Farmers from Canada now have a new self-defense mechanism against the geese that are trying to destroy their wheat and grain-based crops.
 

Farmers in Canada are trying a new laser-based high-tech scarecrow technique to keep geese away from their crops.

 
Although the traditional method of keeping birds away is to steak a spooky scarecrow in the ground, modern farmers are turning to a much more modern type of technology to keep geese at bay: lasers.
 
Using a special laser system that sweeps the entire crop field at night, the bright light rays act as deterrents that prevent geese from landing on the crop field and pecking at valuable crops.
 
The system was built by six engineering students from the University of Victoria on Canada’s Vancouver Island. Some of the students are also farmers, which means that they’re not only developing a technology for themselves, but they may be onto something that other farmers could take advantage of too.
 
"Geese are very effectively scared by lasers, especially green lasers, even at very low power levels," says Peter Rashleigh, one of the engineering students. "What we've done is created a device that automatically moves that laser beam across a specified target area — in this case, your field — at regular intervals all night long."
 
The lasers aren’t high-power, and are reportedly no more intense than any hand-held laser you can get at the store.

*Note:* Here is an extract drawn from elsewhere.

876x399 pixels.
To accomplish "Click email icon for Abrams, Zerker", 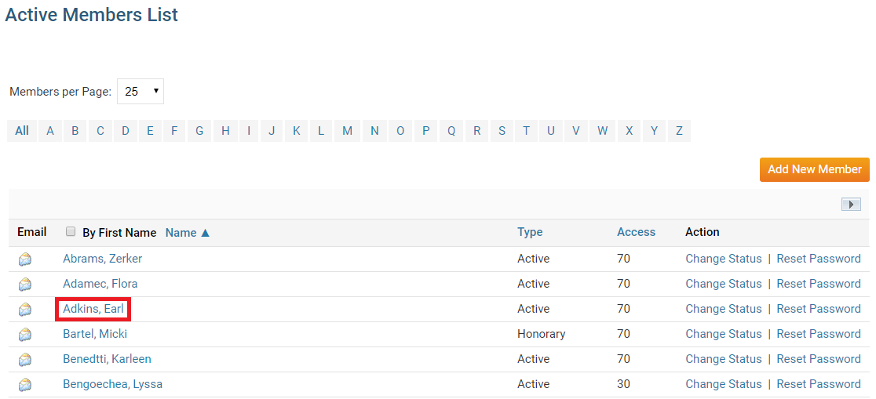I will click(x=25, y=259).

On the other hand, there are safeguards that reportedly keep the lasers from shining high into the skies and blinding aircraft pilots.
 
Geese populations in the area are growing, and this means that they’re expanding their territory, some of which belongs to farmers. Some farmers go as far as to say that they’re “out of control” and need some kind of limitation imposed on them to protect valuable crops.

"Especially crops like wheat and barley," Rashleigh continued. "They sit there all night and sort of chew away at it, and they can do significant damage to the crop. I think people are ready for some sort of solution. Everybody knows we've got a problem and I'm hopeful that this might contribute to solving it."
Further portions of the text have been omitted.